İşte bütün ve konularda İslamiyet’in ne dediğini, İslam hukukçularının ne söylediğini öğrenmek üzere tertiplenen İslam Ticaret Hukuku Kongresi başarıyla gerçekleştirildi. Necmettin Erbakan Üniversitesi bu çalışmanın bilimsel boyutunu üstlendi. Konya Ticaret Odası ve Üniversitesi’nin paydaş olarak katıldığı çalışmalar sadece Konya’nın veya Türkiye’nin kafa karışıklığını gidermek için değil, tüm ümmetin meselelerine çözüm üretmek için mesai harcandı.

Takip edebildiğim oturumlar çok hareketli, çok bilgilendirici ve sonuca dönük geçti. Dini hassasiyetleri olan insanlar bu toplumun bir parçası. Ticari faaliyetlerini dini referansları doğrultusunda yürütmek istiyorlar. Dini ve geçim kaynağı arasında tercih yapmak durumunda kalmak istemiyorlar.

Türkiye’den ve dünyanın farklı coğrafyalarından gelen işinin ehli bilim adamları, alimler, fakihler çok değerli bilgilerini bizlerle paylaştılar.

İlki 19 yıl önce düzenlenen toplantılar bugün çok farklı meselelere kafa yormak üzere kurgulandı. Aradan geçen bu kadar zaman dilimi aslında Türkiye’de bu süre zarfında kaybedilen ve kazanılan zamanını ortaya koyuyor.

28 Şubat süreci bu hassasiyeti uzunca süre gündemimizden kaldırmıştı. Sermayeye renk yakıştıranlar, dini hassasiyetleri olan kişileri ve firmaları hedefe oturtanlar ve gizli ajandalarını millet üzerinden uygulama gayretine girenler hamdolsun bugün etkili değiller.

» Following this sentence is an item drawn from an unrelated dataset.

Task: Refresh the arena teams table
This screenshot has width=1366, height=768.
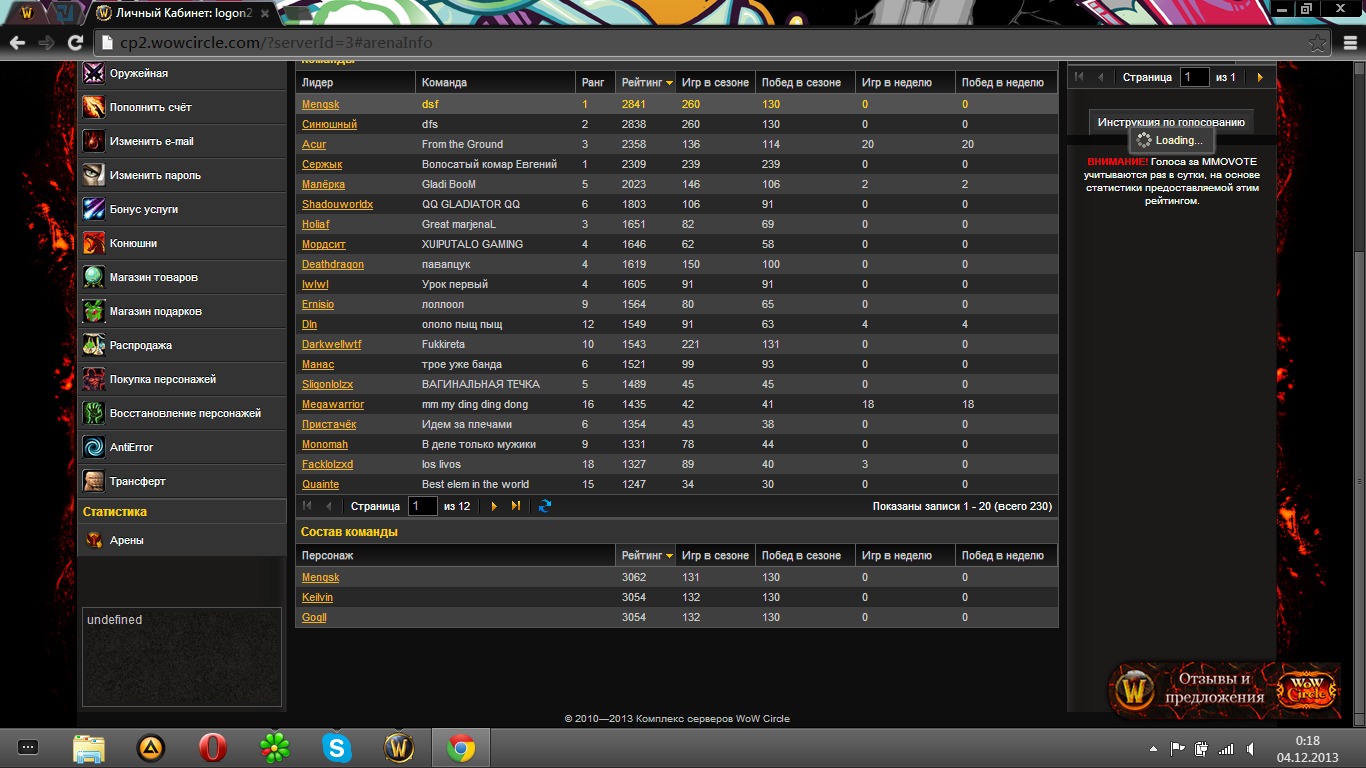Action: coord(545,506)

Aradan geçen zaman zarfında dini hassasiyeti olan insanların sayıları ve kaygıları arttı. Temel İslami konuları gündeme getirmek üzere çaba sarf ettiler.

Katılımcıların profili çok yüksekti. İlgi olağanüstü denebilecek düzeydeydi. Ama Kongre her şeyi çözmedi. Sadece çözülmesi için bir ortam oluşturuldu. Gündemimize oturdu. Bilim adamlarını motive etti.

Burada devletin, fakihlerin, bireylerin ve toplumun yapması gereken şeyler farklı farklı. Her biri kendi üzerine düşeni yapacaklar. Sözgelimi devlet dini kaygıları olan insanların taleplerine uygun yasal düzenlemeleri gündemine almak zorunda. Vakti zamanında, bilinçli tercihlerle verilmeyen hakların verilmesi için uygun şartlar var bugün. Mesela Prof. Dr. Hayretin Karaman hocamızın da dediği gibi, Katılım Bankası veya Özel finans kurumu kavramı yerine artık İslami Banka ismi verilebilmesi gerekiyor.

Bu sadece bir boyut. Diğer bütün boyutlar beraberce değerlendirilecek. Bize bu tartışmayı gündemimize taşıyan Necmettin Erbakan Üniversitesi ve Ticaret Odası ile Üniversitesine teşekkür etmek düşer.

Bundan sonra bu minval üzerine daha fazla kafa yorulacağını tahmin edebiliriz.